#### The data ####
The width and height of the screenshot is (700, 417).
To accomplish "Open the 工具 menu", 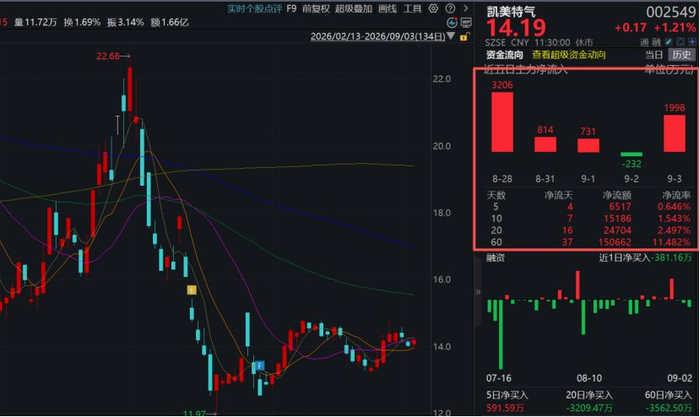I will [412, 9].
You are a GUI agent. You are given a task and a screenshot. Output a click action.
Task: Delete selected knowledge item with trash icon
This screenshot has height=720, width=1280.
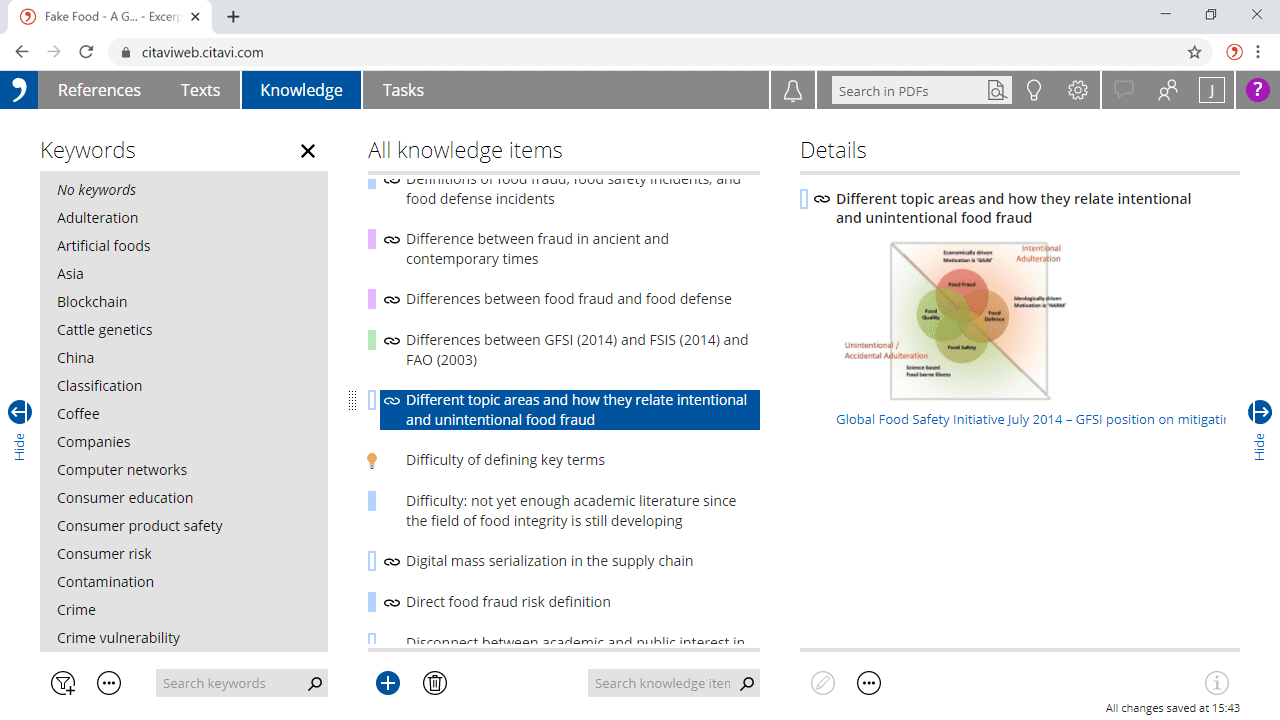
####
→ Requirement
Count the lines of the data that contain the string "screenshot", with case counting, and reply with only that number.

→ Problem solution
3